よく探すと、あちこちに点在しています。きれいな形の結晶だけど一体なんだろうとちょっと悩みました。1枚目のきれいな形の結晶は、デジタル鉱物図鑑の神奈川山北産の写真とほぼ同じ形。この写真のおかげで、はっきりとくさび石であると確定することができました。色は緑よりの褐色。くさび型が短く寸づまったようなかわいらしい形で、普通のくさび石がとんがってツンツンしてるのと比べるとまろやかな感じで、ちょっと天然ドジっ娘風味を感じます(何を言っているのかわからない)。
輝きが強いし、一瞬、もしかして道志にトパズが? とか夢を見かけましたw 色もなんかそれっぽいですよねぇ。表面についている黒緑は、緑泥石だろうと思います。
2枚目の写真は、角がシャープな結晶が3つ並んでいて、水晶よりも輝きが強く、なかなか目を引く様子です。3枚目の右のものは、確かにくさびのような形ですね。左の結晶は水晶かな? 色合いから、こちらもくさび石のような気もしますが、よくわからない。
以前やはり道志(今回とは違うポイントの産)の長石の上に、石英や緑簾石ではない黄色っぽい透明な結晶がついているのを見て、これはなんだろうと思った記憶がありますが、それもどうやらくさび石だったようです。どうやら道志では割と見られるもよう。
くさび石(スフェーン:Sphene )は、ギリシャ語のσφήνα(sphina)が語源で、シンプルに楔(くさび)のような形からきた名称です。チタン石も、単純にチタンを含んでいるという程度の意味でしょう。モース硬度は5~5.5でそんなに硬いわけではないですが、屈折率が高く、透明度が高いものはダイヤモンドのような輝きがあるために、宝石としても扱われます。一瞬トパズかと思ったのも、この光沢のせいかな? 宝石としては、スフェーンと呼ばれることが多いようです。ただ、立派なものは別として、存在自体はそれほど珍しいものではなく、スカルンやペグマタイトでは割とありふれた鉱物です。

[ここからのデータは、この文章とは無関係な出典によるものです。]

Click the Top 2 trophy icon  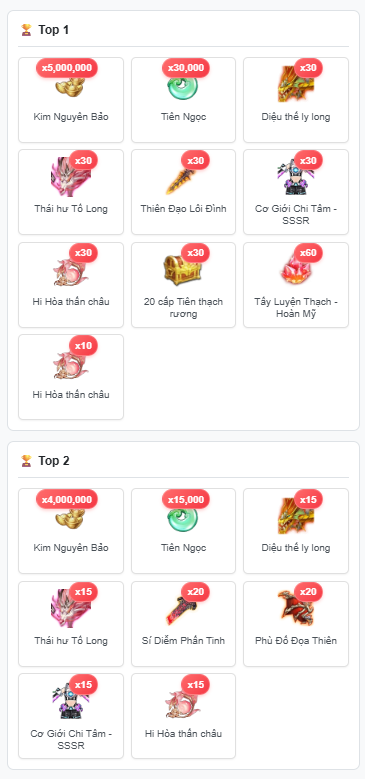[26, 461]
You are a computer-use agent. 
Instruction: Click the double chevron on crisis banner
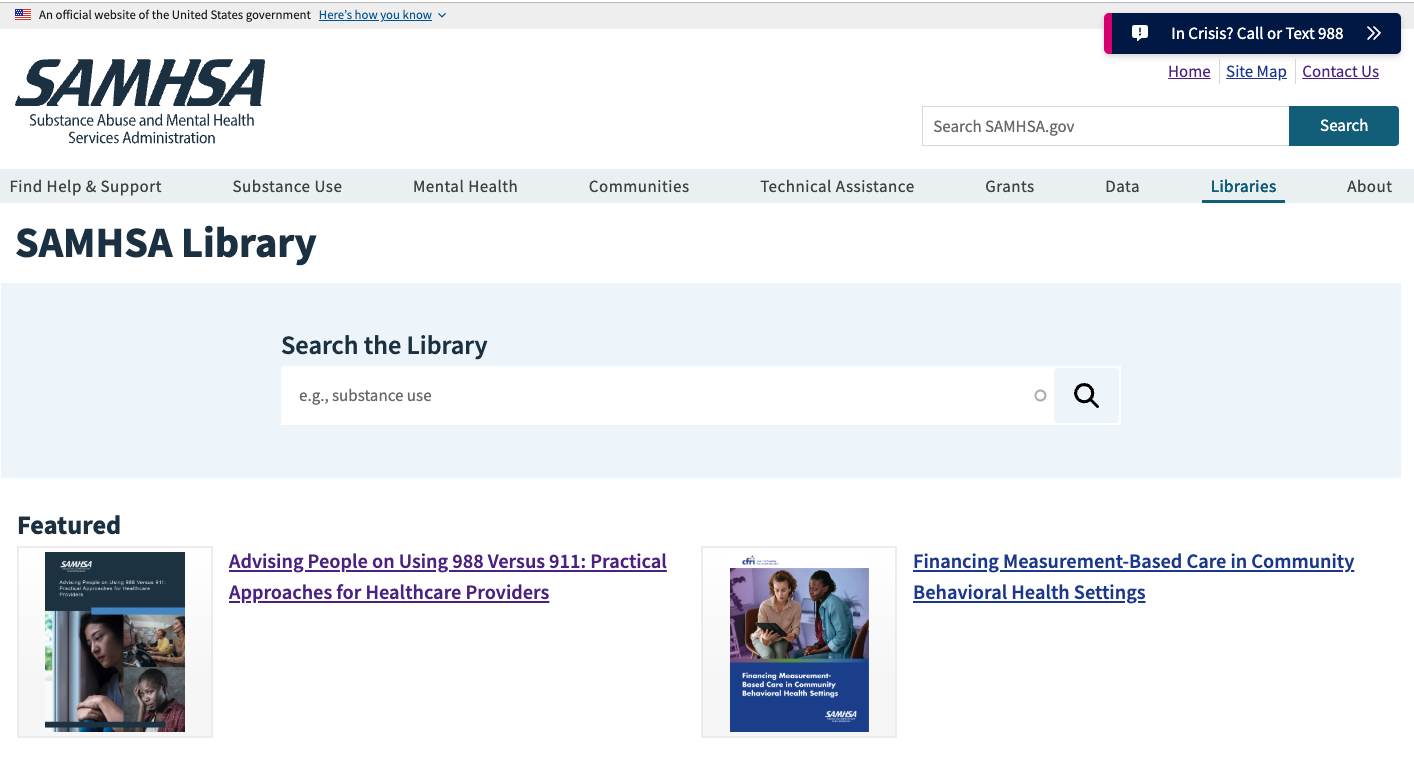pos(1374,33)
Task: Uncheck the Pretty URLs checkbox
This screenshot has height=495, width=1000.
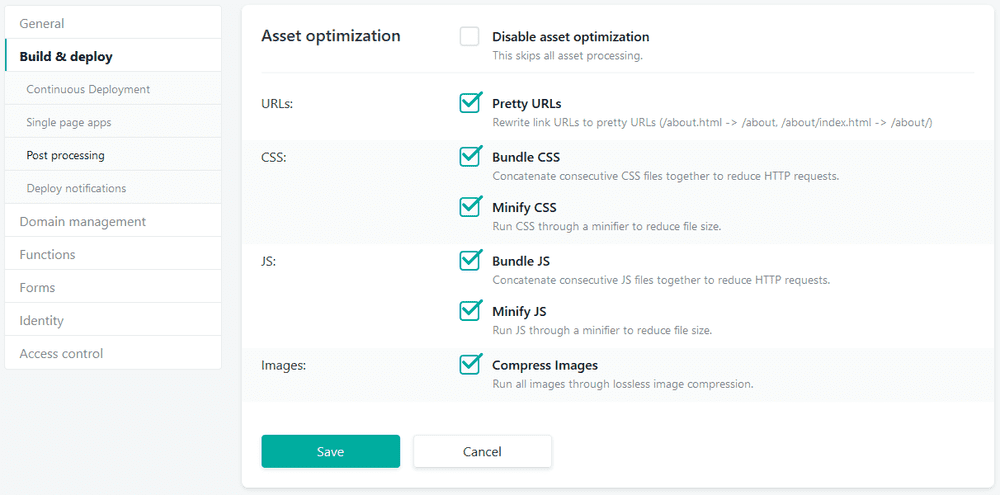Action: 470,103
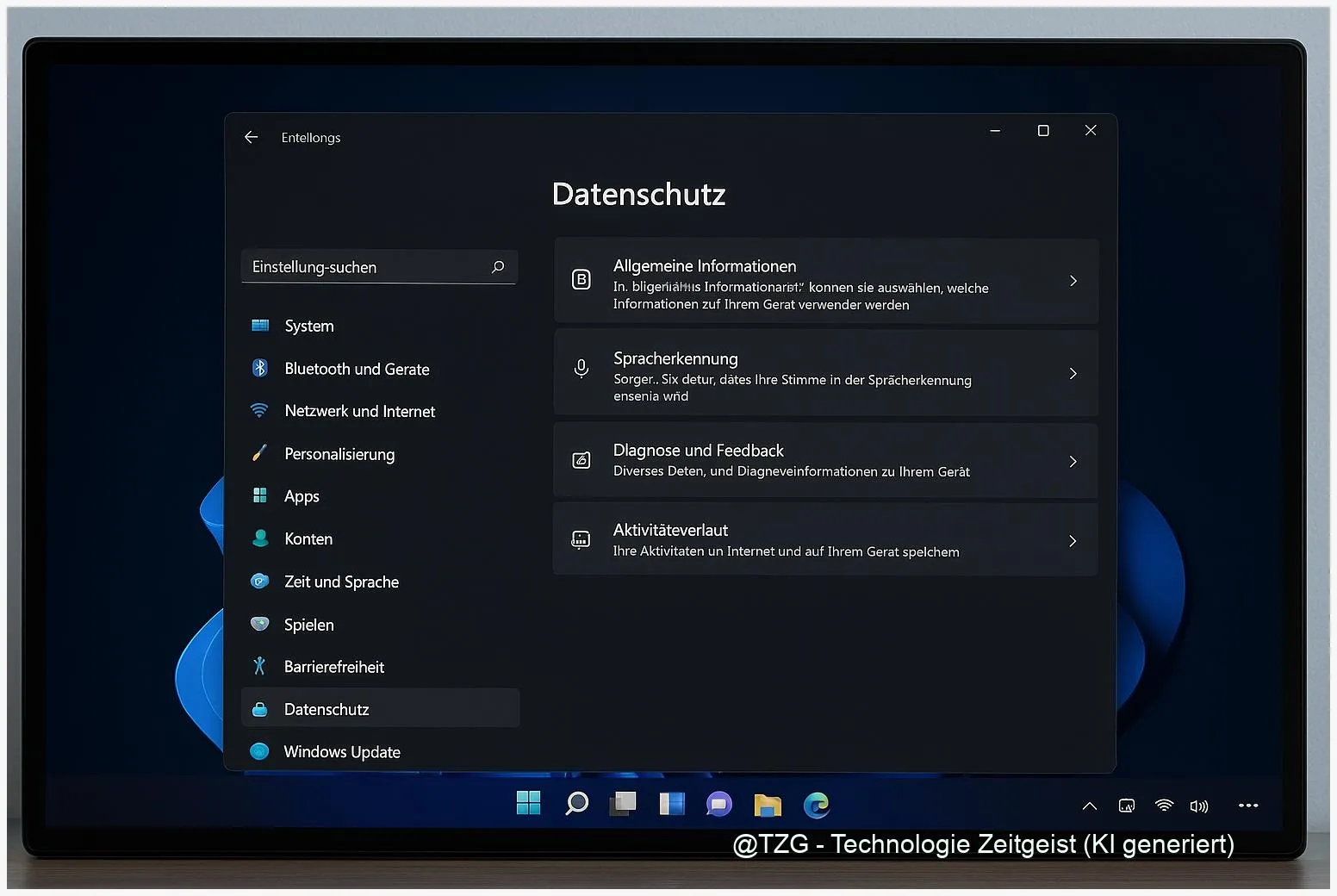This screenshot has height=896, width=1337.
Task: Open File Explorer from the taskbar
Action: 767,805
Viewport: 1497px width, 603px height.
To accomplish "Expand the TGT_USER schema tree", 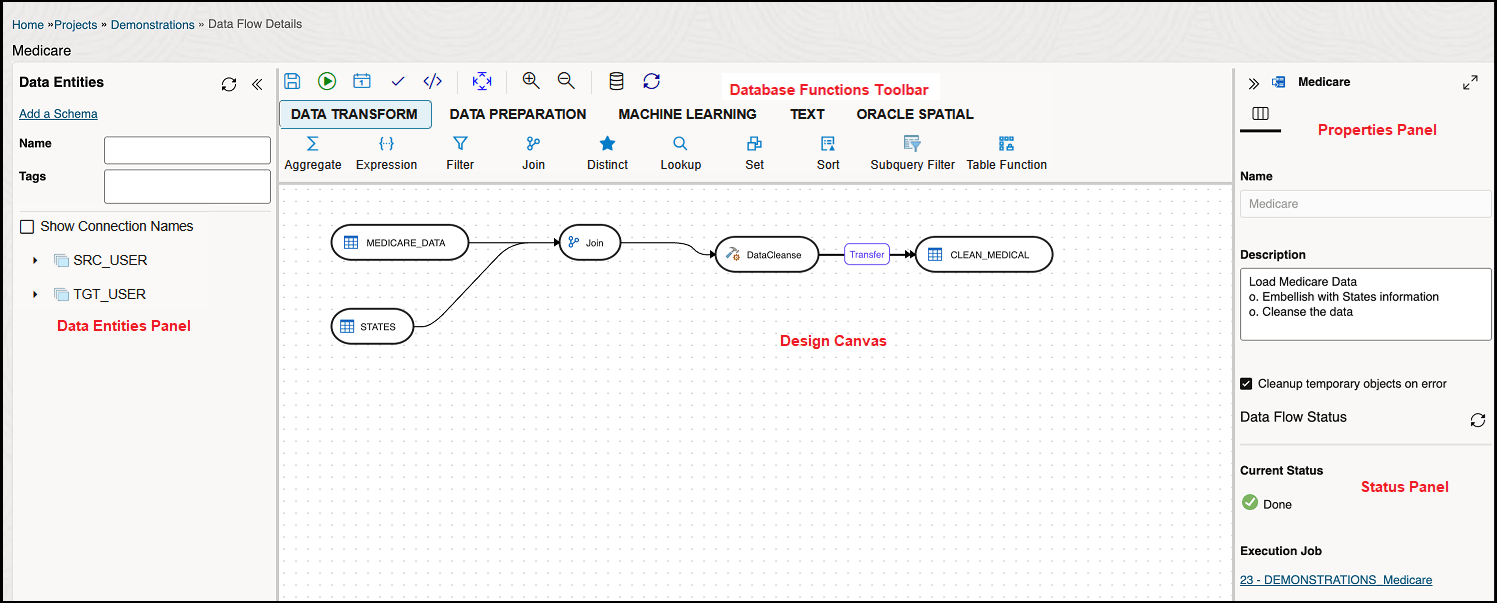I will 35,294.
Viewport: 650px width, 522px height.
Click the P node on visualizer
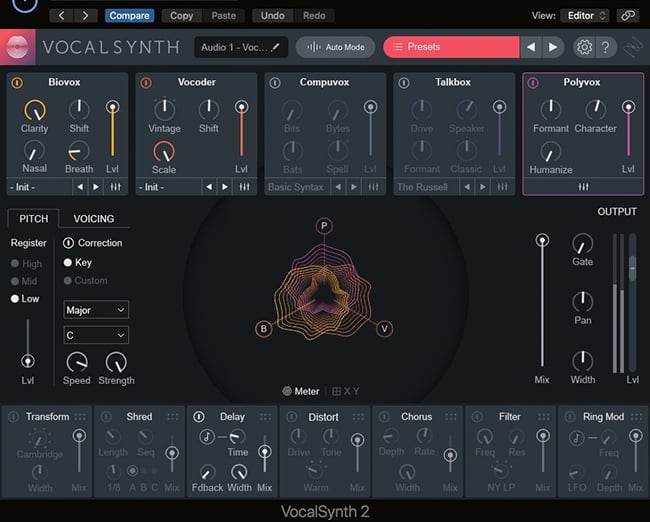click(x=324, y=226)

チタンは、地殻中の金属元素としてはアルミニウム、鉄、マグネシウムに次いで多いと考えられていますが、利用できる形で取り出すのが難しいため、人間がチタンを金属として使いだした歴史はそんなに長くありません。チタン鉱石として使われるのはチタン鉄鉱やルチルで、最初にチタン元素が報告されチタンと命名されたのも、この二つの鉱物からでした(1795年、プロイセンのマルティン・ハインリヒ・クラプロートによる)。ギリシャ神話のティーターン(神々により地底に封じ込められた)から命名されました。なかなかいい名前ですが、くさび石のほうがわかりやすいかな?